(Saved entries)
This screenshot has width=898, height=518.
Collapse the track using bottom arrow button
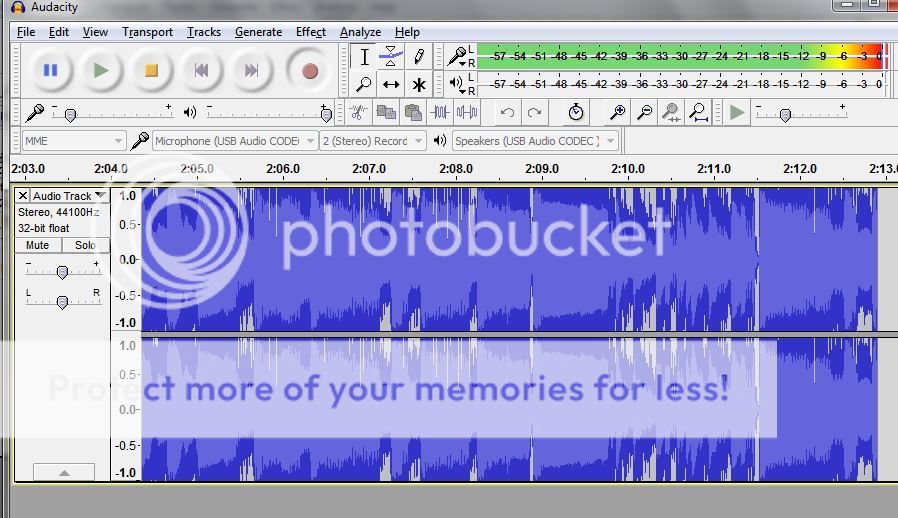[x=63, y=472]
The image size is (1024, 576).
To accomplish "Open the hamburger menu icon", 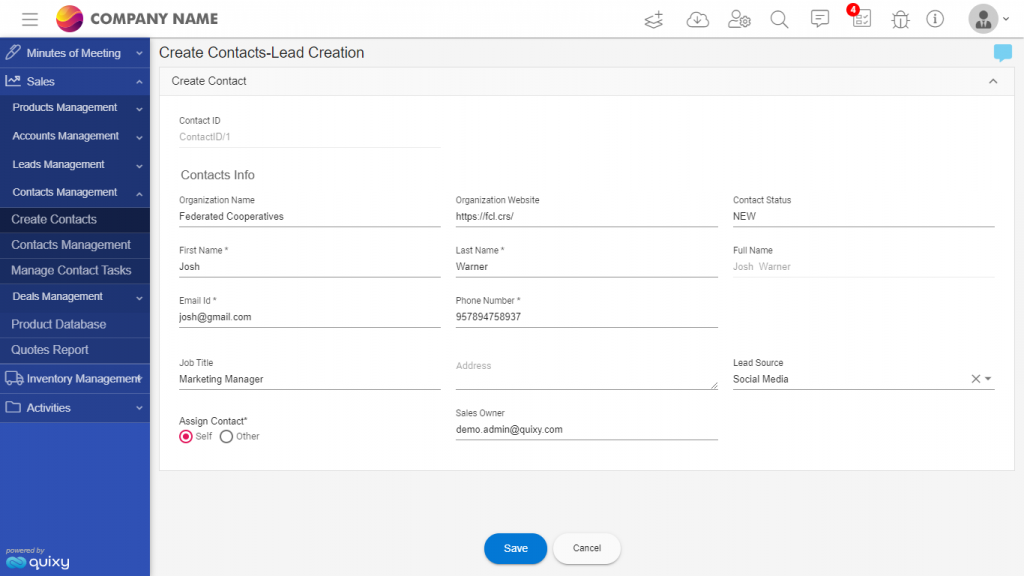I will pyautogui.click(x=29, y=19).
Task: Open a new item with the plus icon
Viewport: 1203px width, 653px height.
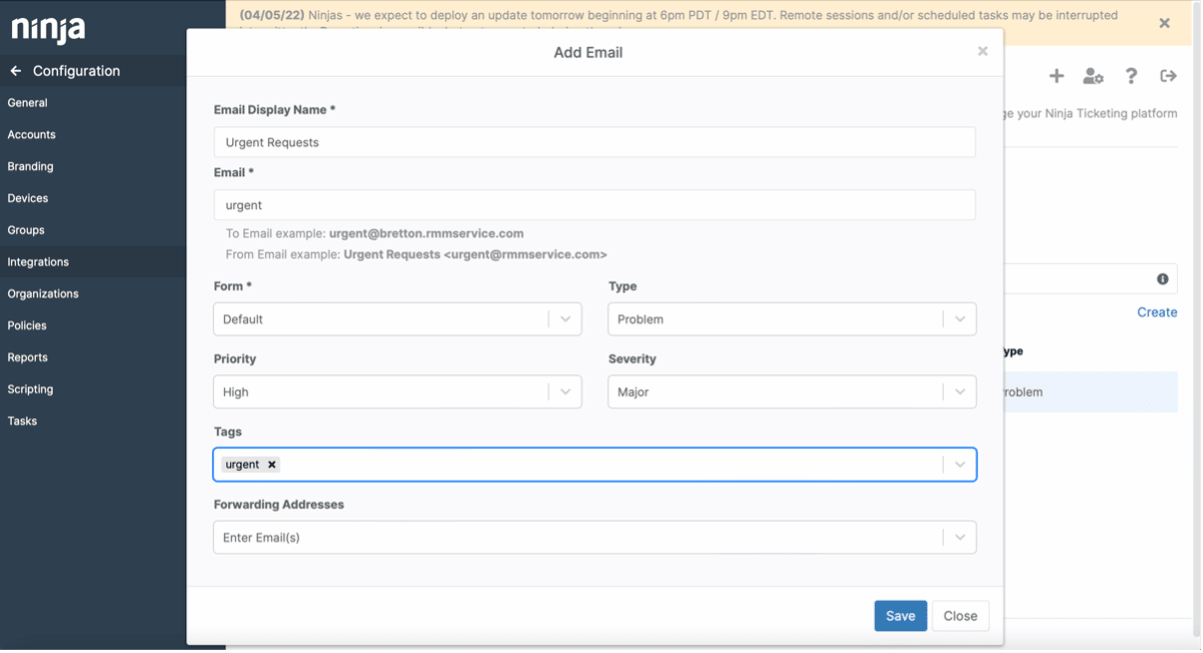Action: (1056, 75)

Activity
Starting with the line that has "Task: Open a new item with the plus icon" and ending with the last line of the records, retype every line exactly and only those lines. Do not include the pictures.

Problem solution
Task: Open a new item with the plus icon
Viewport: 1203px width, 653px height.
Action: (1056, 75)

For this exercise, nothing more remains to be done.